▶ _EXERCISE DESCRIPTION_:
Although the records contain pictures, none belong in the copy: restate word for word only the lines from the one with "Where should I" through the one with "Given: Open the 江恩轮 Gann wheel tool", both included.

═════ RECORDS FOR PROCESSING

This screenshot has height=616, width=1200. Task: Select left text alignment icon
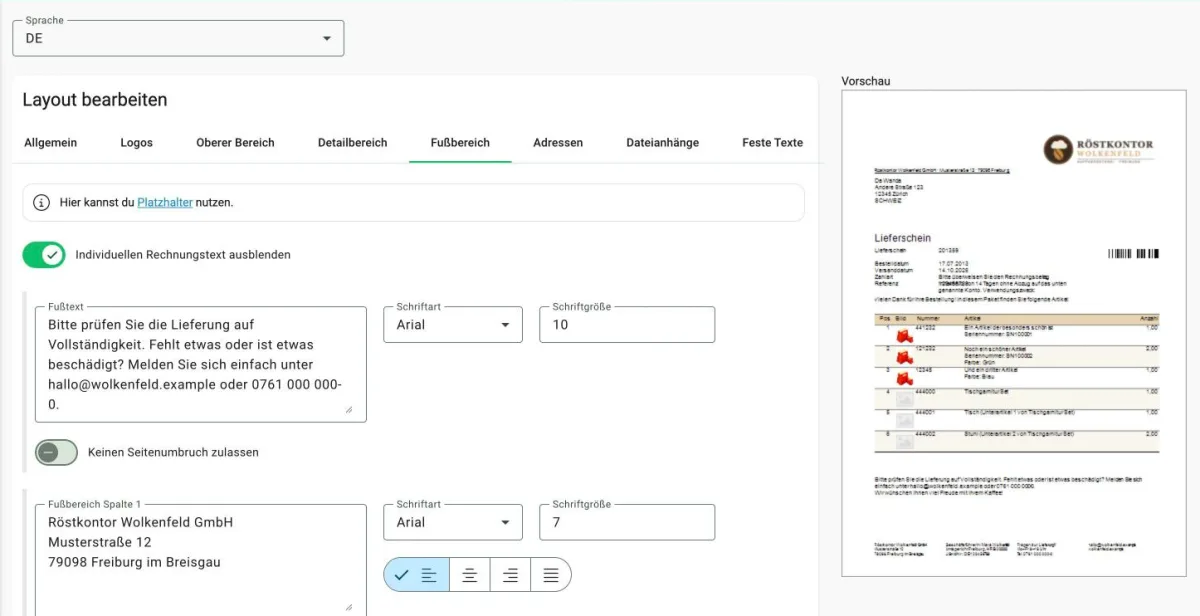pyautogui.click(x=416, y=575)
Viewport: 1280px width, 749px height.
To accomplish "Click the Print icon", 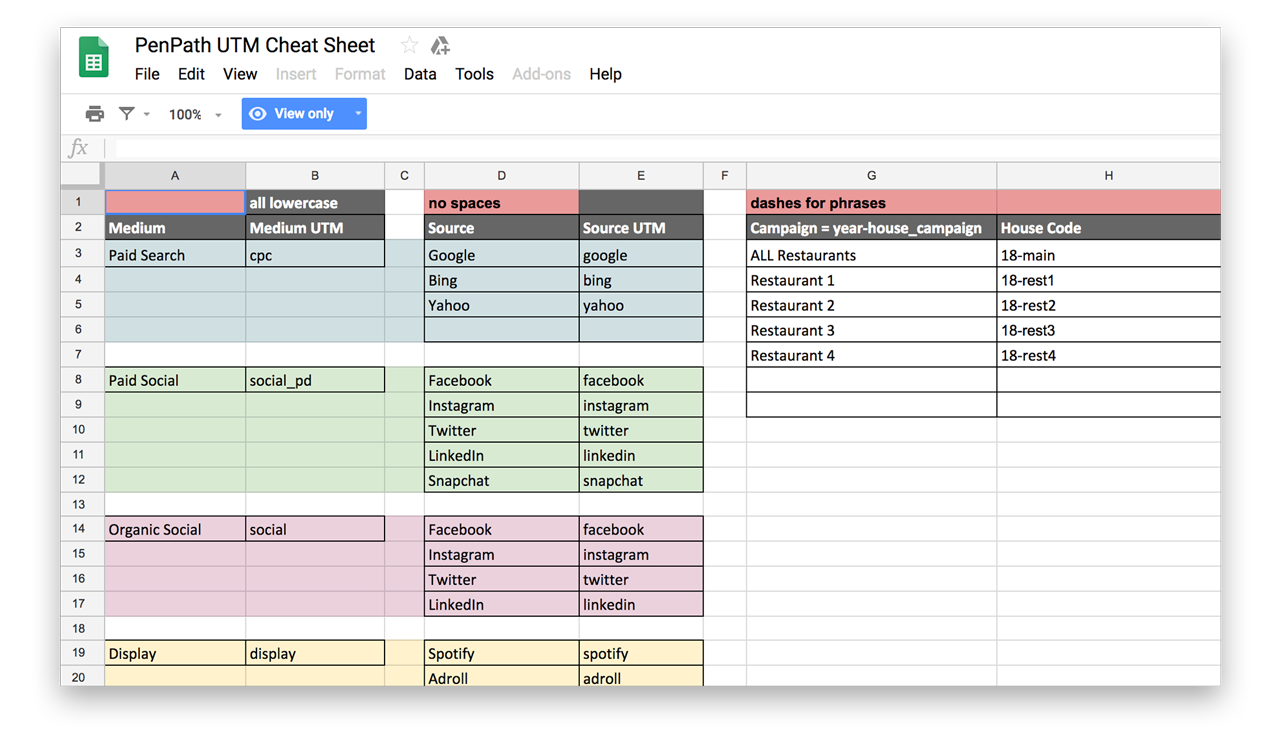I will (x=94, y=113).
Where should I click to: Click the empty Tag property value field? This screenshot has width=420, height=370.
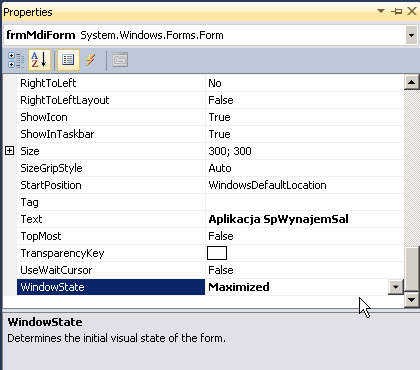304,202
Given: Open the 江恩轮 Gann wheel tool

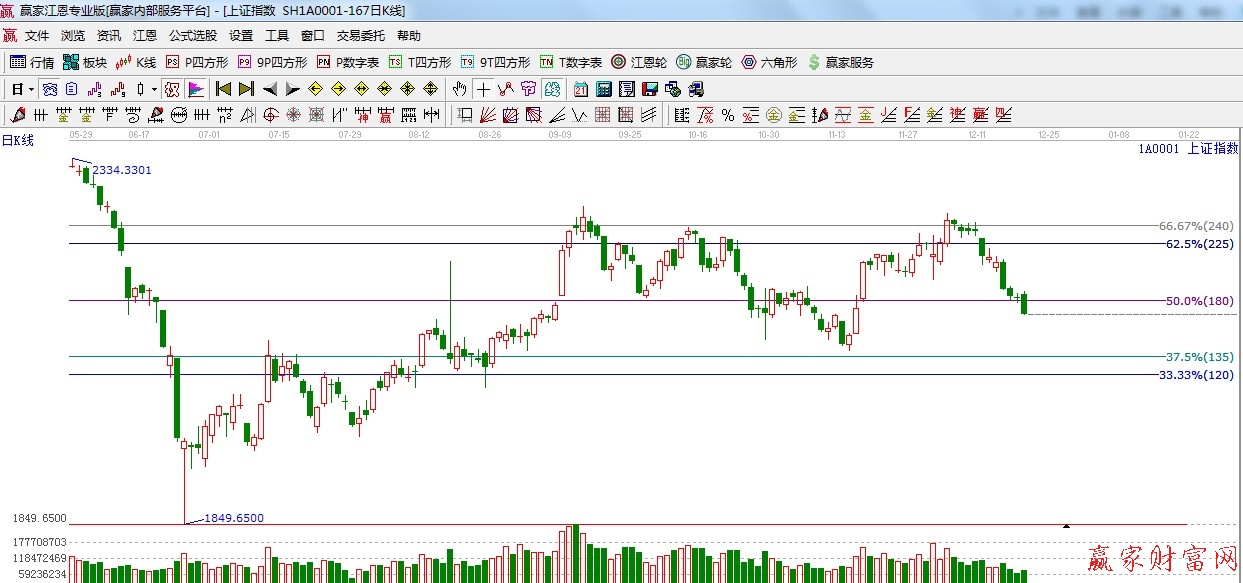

══════════
═════ RECORDS FOR PROCESSING

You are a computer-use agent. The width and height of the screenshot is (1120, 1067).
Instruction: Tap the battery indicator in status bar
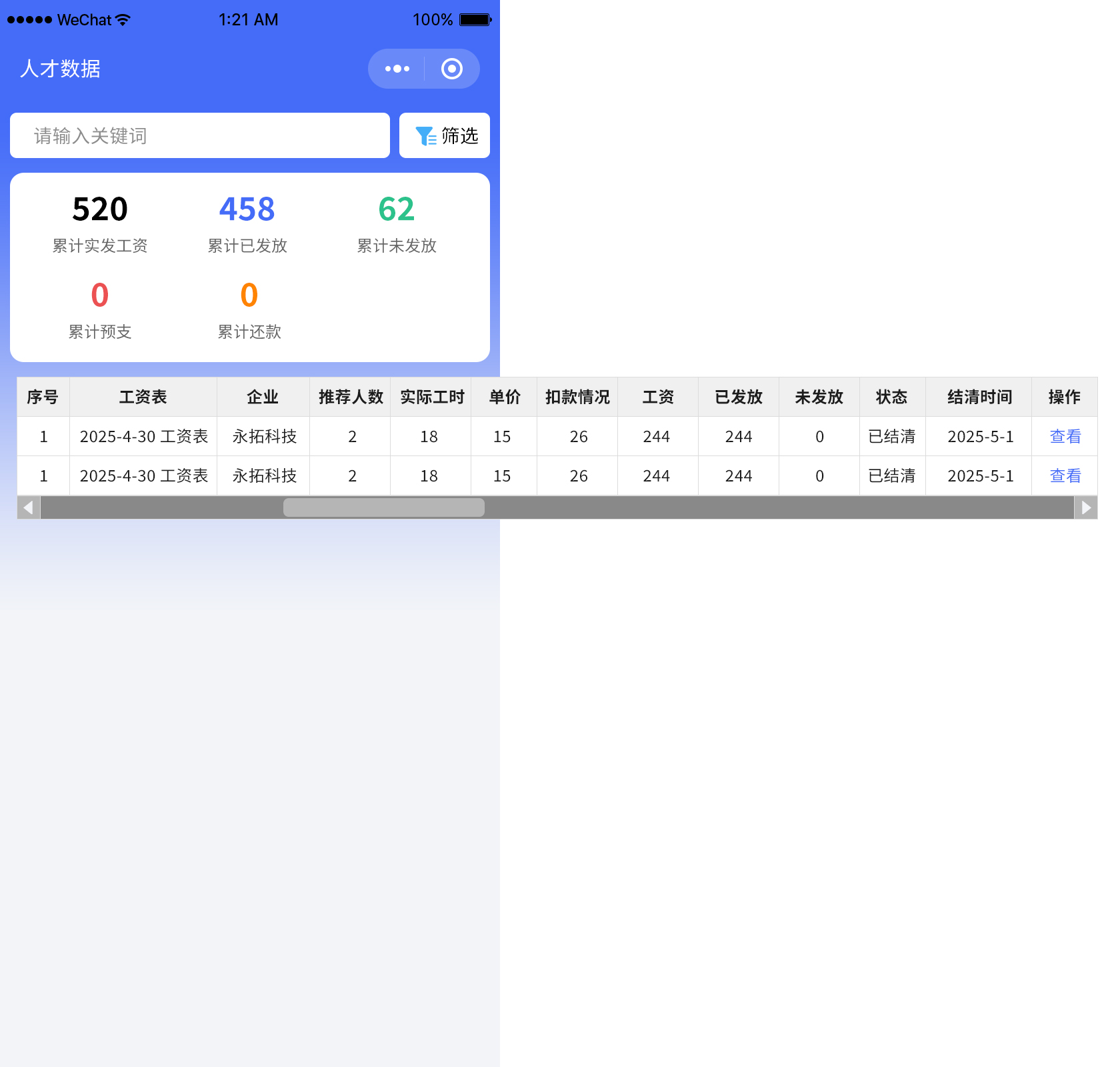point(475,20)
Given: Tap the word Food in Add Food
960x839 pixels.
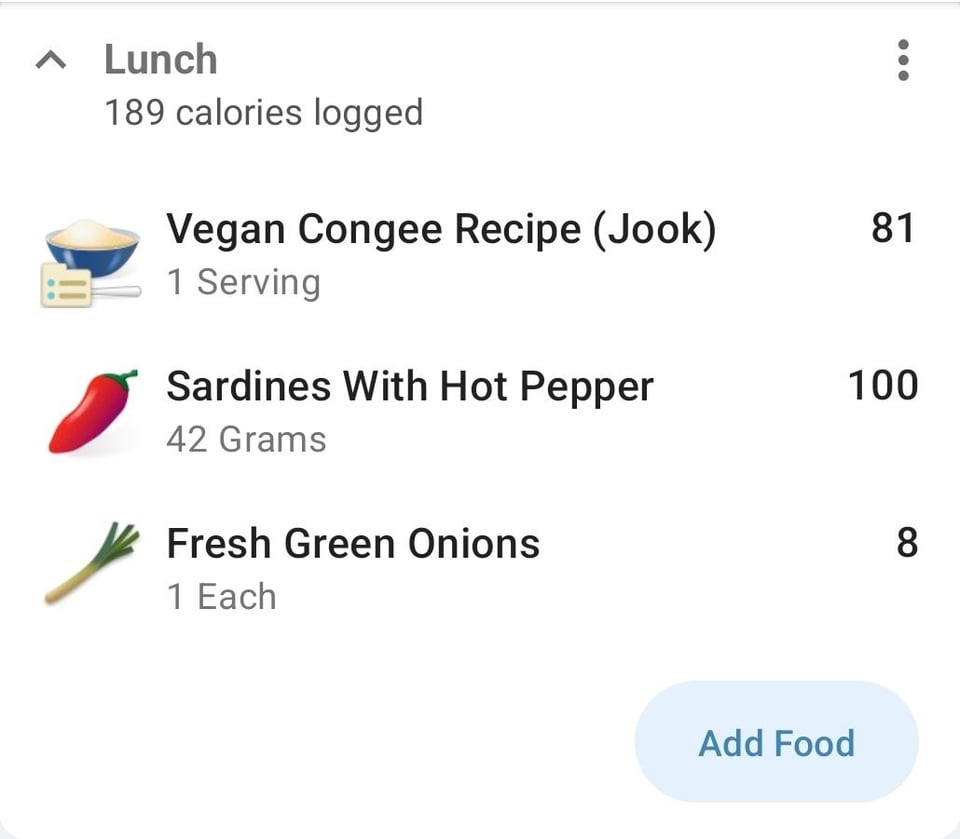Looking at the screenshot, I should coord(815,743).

══════════

▶ _SOLVED EXERCISE_:
Where should I click to: Click the empty Tag property value field? This screenshot has width=420, height=370.
304,202
Given: Open the 江恩轮 Gann wheel tool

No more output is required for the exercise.